Wire shape (Ollama 0.1.34+):
POST /api/embed
{"model": "<name>", "input": "..."}
200
{"embeddings": [[float32, ...]], ...}
func NewOllama ¶
func NewOllama(server, model string) *OllamaEmbedder
NewOllama returns an embedder pointed at the given Ollama server. server is the base URL (e.g. "http://localhost:11434"); model is the embedding model name (e.g. "nomic-embed-text"). Empty strings surface as errors on the first Embed call rather than at construction time — callers can pass partial config from MCP startup flags + per-call overrides without preflight checks.
func (*OllamaEmbedder) Embed ¶
Embed POSTs the text to Ollama's /api/embed endpoint and returns the embedding vector. The returned vector is NOT pre-normalised — callers should call Normalize before storing or comparing if they want cosine-similarity semantics.
Errors surface from three places: missing configuration (ErrNoModel / ErrNoServer), transport (the HTTP call itself — server unreachable, timeout, etc.), and protocol (non-200 response, empty embedding array). Each carries a wrapped underlying error so callers can errors.Is past the wrapper.
func (*OllamaEmbedder) ListLocal ¶
func (o *OllamaEmbedder) ListLocal(ctx context.Context) ([]LocalModel, error)
ListLocal returns every model present on the Ollama server (chat AND embedding mixed — Ollama doesn't surface a classification, and we don't try to guess). The caller annotates which ones match the curated catalog via CatalogLookup.
Returns an empty slice (not nil) when Ollama responds with an empty model list. Returns an error wrapped from one of: network failure reaching Ollama, non-200 status, malformed JSON.
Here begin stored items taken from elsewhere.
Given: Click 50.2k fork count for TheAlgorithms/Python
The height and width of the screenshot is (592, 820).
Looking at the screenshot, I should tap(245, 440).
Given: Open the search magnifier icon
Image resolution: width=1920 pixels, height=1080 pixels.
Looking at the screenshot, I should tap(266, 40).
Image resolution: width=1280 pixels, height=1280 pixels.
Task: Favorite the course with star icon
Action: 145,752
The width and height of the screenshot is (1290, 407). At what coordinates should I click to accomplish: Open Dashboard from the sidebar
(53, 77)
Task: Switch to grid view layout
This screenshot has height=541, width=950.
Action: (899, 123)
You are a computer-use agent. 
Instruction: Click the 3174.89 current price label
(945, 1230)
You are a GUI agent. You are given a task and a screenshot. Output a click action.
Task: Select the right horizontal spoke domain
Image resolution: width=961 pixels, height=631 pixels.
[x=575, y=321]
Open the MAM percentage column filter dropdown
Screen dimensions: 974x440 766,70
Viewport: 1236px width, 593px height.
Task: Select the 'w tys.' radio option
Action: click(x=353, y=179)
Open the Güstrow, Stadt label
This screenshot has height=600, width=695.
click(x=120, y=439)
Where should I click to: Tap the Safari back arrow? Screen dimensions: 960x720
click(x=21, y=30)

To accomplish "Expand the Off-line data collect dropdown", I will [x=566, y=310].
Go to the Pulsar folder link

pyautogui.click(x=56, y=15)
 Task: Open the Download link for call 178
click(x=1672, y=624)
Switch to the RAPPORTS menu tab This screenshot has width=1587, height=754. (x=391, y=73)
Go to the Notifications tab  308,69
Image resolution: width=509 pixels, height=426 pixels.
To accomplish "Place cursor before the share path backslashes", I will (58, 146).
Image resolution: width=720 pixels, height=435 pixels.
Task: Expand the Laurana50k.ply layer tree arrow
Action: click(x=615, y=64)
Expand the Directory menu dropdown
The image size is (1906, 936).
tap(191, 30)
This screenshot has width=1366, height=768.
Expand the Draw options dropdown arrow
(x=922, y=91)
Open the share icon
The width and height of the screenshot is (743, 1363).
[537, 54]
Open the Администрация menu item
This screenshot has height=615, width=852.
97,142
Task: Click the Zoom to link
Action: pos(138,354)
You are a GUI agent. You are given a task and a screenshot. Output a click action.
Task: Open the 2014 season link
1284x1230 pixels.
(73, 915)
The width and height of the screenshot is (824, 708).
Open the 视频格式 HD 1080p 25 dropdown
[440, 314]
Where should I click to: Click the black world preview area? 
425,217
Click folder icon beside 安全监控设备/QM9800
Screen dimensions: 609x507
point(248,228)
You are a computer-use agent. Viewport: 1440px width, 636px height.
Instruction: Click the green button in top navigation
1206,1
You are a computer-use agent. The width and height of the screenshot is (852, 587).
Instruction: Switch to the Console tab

func (*OllamaEmbedder) Model ¶
func (o *OllamaEmbedder) Model() string
func (*OllamaEmbedder) Pull ¶
func (o *OllamaEmbedder) Pull(ctx context.Context, name string, onProgress func(PullProgress)) error
Pull downloads the named model via POST /api/pull and streams Ollama's NDJSON progress events to onProgress (which may be nil to discard). Returns nil when Ollama emits the terminating "success" status, or an error from one of:
- missing config (ErrNoServer)
- network failure reaching Ollama
- non-200 HTTP status on the pull request
- an in-stream "error" field on a progress event (Ollama signals mid-pull failures this way, e.g. unknown model)
- ctx cancellation (returns ctx.Err() wrapped)
Cancellation aborts the streaming response read; the partial download is NOT lost because Ollama's pull is layer-based and resumable — a subsequent Pull call against the same name picks up where the cancelled one left off.
Uses a fresh *http.Client with no timeout (separate from the 60s-bounded Embed client) because pulls of large models can take many minutes. ctx is the only deadline.
type PullProgress ¶
type PullProgress struct {
Status string `json:"status"`
Digest string `json:"digest,omitempty"`
Total int64 `json:"total,omitempty"`
Completed int64 `json:"completed,omitempty"`
}
PullProgress is one event from Ollama's POST /api/pull NDJSON stream. Ollama emits multiple events per pull: status lines ("pulling manifest", "downloading sha256:abc..."), layer-progress events with Completed/Total counters, and a terminating "status: success" event. Callers receive every event verbatim; throttling is Ollama's responsibility.